Break · 16:15 - 16:35

  • Accurate Node Feature Estimation with Structured Variational Graph Autoencoder

  • Jaemin Yoo
    CMU
  • Given a graph with partial observations of node features, how can we estimate the missing features accurately? Feature estimation is a crucial problem for analyzing real-world graphs whose features are commonly missing during the data collection process. This talk introduces our recent work to be presented at KDD 2022, which proposes SVGA (Structured Variational Graph Autoencoder) for accurate feature estimation. SVGA applies strong regularization to the distribution of latent variables by structured variational inference, which models the prior of variables as Gaussian Markov random field based on the graph structure. As a result, SVGA combines the advantages of probabilistic inference and graph neural networks, achieving state-of-the-art performance in real datasets.

  • DPar2: Fast and Scalable PARAFAC2 Decomposition for Irregular Dense Tensors

  • Jun-Gi Jang
    SNU
  • Given an irregular dense tensor, how can we efficiently analyze it? An irregular tensor is a collection of matrices whose columns have the same size and rows have different sizes from each other. PARAFAC2 decomposition is a fundamental tool to deal with an irregular tensor in applications including phenotype discovery and trend analysis. Although several PARAFAC2 decomposition methods exist, their efficiency is limited for irregular dense tensors due to the expensive computations involved with the tensor.

    In this paper, we propose DPar2, a fast and scalable PARAFAC2 decomposition method for irregular dense tensors. DPar2 achieves high efficiency by effectively compressing each slice matrix of a given irregular tensor, careful reordering of computations with the compression results, and exploiting the irregularity of the tensor. Extensive experiments show that Dpar2 is up to 6.0x faster than competitors on real-world irregular tensors while achieving comparable accuracy. In addition, DPar2 is scalable with respect to the tensor size and target rank.

  • ACAV100M: Automatic Curation of Large-Scale Datasets for Audio-Visual Video Representation Learning

  • Sangho lee
    SNU
  • The natural association between visual observations and their corresponding sound provides powerful self-supervisory signals for learning video representations, which makes the ever-growing amount of online videos an attractive source of training data. However, large portions of online videos contain irrelevant audio-visual signals because of edited/overdubbed audio, and models trained on such uncurated videos have shown to learn suboptimal representations. Therefore, existing approaches rely almost exclusively on datasets with predetermined taxonomies of semantic concepts, where there is a high chance of audio-visual correspondence. Unfortunately, constructing such datasets require labor intensive manual annotation and/or verification, which severely limits the utility of online videos for large-scale learning.
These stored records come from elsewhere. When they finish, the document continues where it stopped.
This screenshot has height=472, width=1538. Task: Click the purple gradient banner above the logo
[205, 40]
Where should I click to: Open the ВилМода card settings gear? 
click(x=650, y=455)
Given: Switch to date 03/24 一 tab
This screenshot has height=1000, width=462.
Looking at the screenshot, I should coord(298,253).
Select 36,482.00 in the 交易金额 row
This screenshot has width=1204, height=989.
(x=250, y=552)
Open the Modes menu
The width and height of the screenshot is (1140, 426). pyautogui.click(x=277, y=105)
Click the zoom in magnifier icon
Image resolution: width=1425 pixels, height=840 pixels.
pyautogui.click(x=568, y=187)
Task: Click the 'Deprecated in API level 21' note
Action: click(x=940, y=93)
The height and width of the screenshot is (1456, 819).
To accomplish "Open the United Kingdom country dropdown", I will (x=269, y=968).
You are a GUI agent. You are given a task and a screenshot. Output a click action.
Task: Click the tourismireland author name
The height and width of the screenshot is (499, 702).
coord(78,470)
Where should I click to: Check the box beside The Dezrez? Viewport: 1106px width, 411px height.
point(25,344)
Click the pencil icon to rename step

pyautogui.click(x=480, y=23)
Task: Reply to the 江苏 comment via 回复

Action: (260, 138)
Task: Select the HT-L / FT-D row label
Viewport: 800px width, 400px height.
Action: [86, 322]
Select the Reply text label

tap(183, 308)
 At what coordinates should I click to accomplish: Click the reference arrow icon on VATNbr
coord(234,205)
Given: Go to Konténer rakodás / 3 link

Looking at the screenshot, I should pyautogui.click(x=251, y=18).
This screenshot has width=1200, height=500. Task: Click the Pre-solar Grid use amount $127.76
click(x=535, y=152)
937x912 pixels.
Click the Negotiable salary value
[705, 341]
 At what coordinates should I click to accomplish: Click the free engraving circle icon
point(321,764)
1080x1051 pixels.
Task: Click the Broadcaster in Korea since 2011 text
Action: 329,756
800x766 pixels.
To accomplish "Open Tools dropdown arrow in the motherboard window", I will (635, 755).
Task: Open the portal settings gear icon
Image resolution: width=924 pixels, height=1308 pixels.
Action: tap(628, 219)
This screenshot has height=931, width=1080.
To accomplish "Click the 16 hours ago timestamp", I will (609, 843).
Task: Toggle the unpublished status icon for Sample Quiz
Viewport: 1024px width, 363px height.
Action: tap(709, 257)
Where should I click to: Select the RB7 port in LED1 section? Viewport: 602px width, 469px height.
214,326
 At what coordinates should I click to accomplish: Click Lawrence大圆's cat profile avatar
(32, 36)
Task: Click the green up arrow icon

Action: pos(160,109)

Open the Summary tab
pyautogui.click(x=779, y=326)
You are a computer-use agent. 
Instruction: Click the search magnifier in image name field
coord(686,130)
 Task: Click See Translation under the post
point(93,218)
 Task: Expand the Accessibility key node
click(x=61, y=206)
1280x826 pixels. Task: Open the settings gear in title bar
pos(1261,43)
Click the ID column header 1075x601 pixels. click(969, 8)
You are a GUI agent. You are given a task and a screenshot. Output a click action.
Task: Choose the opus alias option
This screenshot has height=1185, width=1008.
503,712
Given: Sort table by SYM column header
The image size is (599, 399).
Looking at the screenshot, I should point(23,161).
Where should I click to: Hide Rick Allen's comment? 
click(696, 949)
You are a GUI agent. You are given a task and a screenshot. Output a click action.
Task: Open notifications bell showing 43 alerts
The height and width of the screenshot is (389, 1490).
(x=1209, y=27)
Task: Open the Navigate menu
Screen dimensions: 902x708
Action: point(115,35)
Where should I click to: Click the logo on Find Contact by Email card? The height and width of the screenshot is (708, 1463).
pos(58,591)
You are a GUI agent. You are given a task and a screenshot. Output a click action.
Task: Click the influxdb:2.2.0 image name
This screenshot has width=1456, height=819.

In this work, we present an automatic dataset curation approach based on subset optimization where the objective is to maximize the mutual information between audio and visual channels in videos. We demonstrate that our approach finds videos with high audio-visual correspondence and show that self-supervised models trained on our data achieve competitive performances compared to models trained on existing manually curated datasets. The most significant benefit of our approach is scalability: We release ACAV100M that contains 100 million videos with high audio-visual correspondence, ideal for self-supervised video representation learning.

Tuesday, August 2

Tuesday, August 2

  • DeepSpeed: Training and Inference Optimizations for Deep Learning

  • Deep speed team
    Microsoft Research
  • DeepSpeed optimizations advance state of the art in deep learning along two complementary dimensions: (i) improve hardware utilization to achieve peak performance and (ii) reduce compute and data requirements to minimize resource consumption. DeepSpeed optimizations include sophisticated compute, memory, communication, parallelism techniques to improve hardware performance, and advanced compression techniques to reduce resource consumption. These powerful optimizations are intuitively integrated into the DeepSpeed library to enable model scientists easily adopt and combine them in their training and inference workloads. In this talk, we will present some of the training, inference, and compression techniques available in DeepSpeed

  • Motion and Behavior Generation for Virtual Avatars in Metaverse

  • Jungdam Won
    Meta AI
  • Metaverse has gained a lot of attention as a new platform for the next-generation Internet because it has the potential to enable users to share the same experience, who live in different locations and times. It has been considered one of the most necessary techniques since the present pandemic era. In Metaverse, virtual avatars are very fundamental components because users do every activity and interaction through the avatars. Generating realistic motions for the avatars is crucial to provide a more immersive experience for users. In this talk, I'll share the challenges that we have experienced and tackled to generate plausible motions for virtual avatars. More specifically, I'll introduce two lines of work: one is for user-driven avatars and the other is for autonomous avatars.

  • Hindsight Photography

  • Keunhong Park
    Google
  • Taking a good photograph can be a time-consuming process, and it usually takes several attempts to capture a moment correctly. This difficulty stems from the many factors that make up a photo, such as framing, perspective, exposure, focus, or subject pose. Getting even one of these factors wrong can spoil a picture, even if the rest are perfect. To make matters worse, many of these factors are often out of our control; for example, a wind gust may displace the subject's hair, or a bird may fly by and occlude the shot. What if we could go back and fix some of these aspects? I will present 'hindsight photography' for capturing photos and videos in a way that enables us to go back and revise them with the benefit of hindsight. I will talk about my recent work--Nerfies and HyperNeRF--and show how they enable hindsight photography, allowing us to modify aspects of photographs that would be difficult with conventional media.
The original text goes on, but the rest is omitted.